Die 1527 gegründete Universitätsbibliothek Marburg bewahrt einen umfangreichen Altbestand, der neben mittelalterlichen Handschriften und Fragmenten auch Inkunabeln sowie einen bedeutenden Bestand alter Dissertationen und 150.000 Drucke des 16. bis 19. Jahrhunderts umfasst. Besondere Aufmerksamkeit gilt der Hassiaca-Sammlung, den Marburger Frühdrucken und den wissenschaftlichen Nachlässen aus dem Umfeld der Universität.
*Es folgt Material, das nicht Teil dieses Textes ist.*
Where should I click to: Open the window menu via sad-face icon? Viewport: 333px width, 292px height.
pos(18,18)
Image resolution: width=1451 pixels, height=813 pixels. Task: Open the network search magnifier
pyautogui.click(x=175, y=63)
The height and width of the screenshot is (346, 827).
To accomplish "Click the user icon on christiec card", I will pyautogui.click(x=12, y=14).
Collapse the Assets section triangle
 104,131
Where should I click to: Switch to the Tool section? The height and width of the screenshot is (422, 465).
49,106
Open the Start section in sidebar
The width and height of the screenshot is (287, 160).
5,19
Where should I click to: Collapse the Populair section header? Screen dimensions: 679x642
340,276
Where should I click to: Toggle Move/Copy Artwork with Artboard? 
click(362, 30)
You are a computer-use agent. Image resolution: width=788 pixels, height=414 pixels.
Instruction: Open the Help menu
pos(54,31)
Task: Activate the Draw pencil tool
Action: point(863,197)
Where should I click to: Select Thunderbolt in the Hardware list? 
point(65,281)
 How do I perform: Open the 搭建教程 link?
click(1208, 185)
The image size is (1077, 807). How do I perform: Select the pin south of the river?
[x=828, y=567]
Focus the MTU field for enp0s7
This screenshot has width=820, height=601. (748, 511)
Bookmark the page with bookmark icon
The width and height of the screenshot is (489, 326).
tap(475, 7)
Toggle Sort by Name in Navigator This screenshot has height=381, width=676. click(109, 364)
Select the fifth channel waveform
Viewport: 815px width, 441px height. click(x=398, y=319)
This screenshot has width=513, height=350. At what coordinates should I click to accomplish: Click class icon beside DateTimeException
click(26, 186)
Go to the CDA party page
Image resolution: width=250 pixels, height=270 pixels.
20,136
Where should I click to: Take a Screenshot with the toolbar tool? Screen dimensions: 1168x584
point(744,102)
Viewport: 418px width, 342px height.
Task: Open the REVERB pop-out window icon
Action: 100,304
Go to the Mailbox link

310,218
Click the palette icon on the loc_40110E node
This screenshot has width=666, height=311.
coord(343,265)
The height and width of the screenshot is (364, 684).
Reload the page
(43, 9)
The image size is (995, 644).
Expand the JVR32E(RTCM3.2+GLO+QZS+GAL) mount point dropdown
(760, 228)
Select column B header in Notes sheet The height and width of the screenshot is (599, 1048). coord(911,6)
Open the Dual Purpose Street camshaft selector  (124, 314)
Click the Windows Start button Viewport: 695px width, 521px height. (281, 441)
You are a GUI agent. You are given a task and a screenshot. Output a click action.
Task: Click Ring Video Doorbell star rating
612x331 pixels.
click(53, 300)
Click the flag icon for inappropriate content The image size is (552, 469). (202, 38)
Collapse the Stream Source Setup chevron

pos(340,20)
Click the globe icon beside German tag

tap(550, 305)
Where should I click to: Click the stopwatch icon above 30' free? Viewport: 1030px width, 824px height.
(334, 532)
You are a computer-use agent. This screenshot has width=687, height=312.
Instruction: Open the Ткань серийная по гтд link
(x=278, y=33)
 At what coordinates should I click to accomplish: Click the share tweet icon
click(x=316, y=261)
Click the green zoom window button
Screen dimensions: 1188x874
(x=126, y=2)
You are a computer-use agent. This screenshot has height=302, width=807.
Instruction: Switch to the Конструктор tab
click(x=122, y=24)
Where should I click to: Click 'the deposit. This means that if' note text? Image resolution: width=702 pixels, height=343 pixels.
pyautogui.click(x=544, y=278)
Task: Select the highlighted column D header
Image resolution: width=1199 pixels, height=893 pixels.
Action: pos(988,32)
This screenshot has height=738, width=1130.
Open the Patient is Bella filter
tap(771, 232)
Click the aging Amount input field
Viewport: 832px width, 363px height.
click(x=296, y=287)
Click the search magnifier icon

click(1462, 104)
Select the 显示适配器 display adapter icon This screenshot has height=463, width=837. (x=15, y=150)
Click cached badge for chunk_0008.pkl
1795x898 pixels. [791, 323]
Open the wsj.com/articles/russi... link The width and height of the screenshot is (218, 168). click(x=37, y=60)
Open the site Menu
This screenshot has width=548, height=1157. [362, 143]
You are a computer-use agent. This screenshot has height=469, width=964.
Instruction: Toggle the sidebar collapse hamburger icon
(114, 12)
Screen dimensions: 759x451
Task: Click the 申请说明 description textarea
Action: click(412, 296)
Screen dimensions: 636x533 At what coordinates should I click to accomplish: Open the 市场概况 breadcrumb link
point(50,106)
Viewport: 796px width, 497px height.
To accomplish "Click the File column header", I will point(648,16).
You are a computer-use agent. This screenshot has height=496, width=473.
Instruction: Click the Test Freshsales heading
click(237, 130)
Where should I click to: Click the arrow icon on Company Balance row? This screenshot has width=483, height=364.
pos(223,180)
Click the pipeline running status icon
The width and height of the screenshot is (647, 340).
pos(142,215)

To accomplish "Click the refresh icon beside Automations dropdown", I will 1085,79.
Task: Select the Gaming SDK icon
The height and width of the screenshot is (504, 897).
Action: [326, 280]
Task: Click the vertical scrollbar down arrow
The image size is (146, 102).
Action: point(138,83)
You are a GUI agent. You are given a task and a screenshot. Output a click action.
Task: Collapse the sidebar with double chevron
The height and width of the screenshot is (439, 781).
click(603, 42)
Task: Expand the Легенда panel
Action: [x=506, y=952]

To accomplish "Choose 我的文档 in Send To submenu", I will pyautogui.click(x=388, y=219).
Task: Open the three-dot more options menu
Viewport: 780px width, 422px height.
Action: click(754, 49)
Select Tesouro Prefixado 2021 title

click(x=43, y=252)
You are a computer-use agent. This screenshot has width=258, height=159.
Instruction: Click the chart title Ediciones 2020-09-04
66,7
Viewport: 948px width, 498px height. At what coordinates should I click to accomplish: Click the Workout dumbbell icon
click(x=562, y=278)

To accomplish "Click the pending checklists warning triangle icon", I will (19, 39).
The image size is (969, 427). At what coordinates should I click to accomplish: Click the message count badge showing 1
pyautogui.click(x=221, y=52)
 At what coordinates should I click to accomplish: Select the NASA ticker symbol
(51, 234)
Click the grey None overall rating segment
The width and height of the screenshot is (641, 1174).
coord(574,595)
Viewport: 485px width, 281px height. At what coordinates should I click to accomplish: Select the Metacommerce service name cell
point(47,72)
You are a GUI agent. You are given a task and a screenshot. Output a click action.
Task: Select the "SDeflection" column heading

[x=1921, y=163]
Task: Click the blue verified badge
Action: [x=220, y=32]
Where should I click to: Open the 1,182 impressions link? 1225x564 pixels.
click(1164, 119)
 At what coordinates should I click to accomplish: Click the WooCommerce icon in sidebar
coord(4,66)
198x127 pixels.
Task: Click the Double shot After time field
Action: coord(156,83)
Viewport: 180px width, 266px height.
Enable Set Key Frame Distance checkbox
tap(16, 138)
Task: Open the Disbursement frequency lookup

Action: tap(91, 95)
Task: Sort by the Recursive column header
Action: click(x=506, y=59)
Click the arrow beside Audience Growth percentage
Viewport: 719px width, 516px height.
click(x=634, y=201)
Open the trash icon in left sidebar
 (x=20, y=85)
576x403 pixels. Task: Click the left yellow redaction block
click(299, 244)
Um auch in Zukunft diese Quellen einer breiten Öffentlichkeit und der Forschung zugänglich zu machen, ist es notwendig, die mitunter geschädigten Materialien sowohl zu digitalisieren als auch im Original zu erhalten. Das Projekt DIGI Wunschbuch bietet die Möglichkeit, für Forschung und Lehre Werke aus dem Altbestand in digitaler Form bereitzustellen. Unabdingbar bleibt dennoch die Erhaltung der Originale. Eine Form, dieser kostenintensiven Aufgabe zu begegnen, stellen seit 2002 die Projekte «Erhaltung der verbotenen Bücher 1933-1945» und «Buchpatenschaft» dar, die vor allem durch Marburger Bürger gefördert werden. Zum Aktionstag werden mehrere im Rahmen von Buchpatenschaften restaurierte bzw. zu restaurierende Bücher vorgestellt.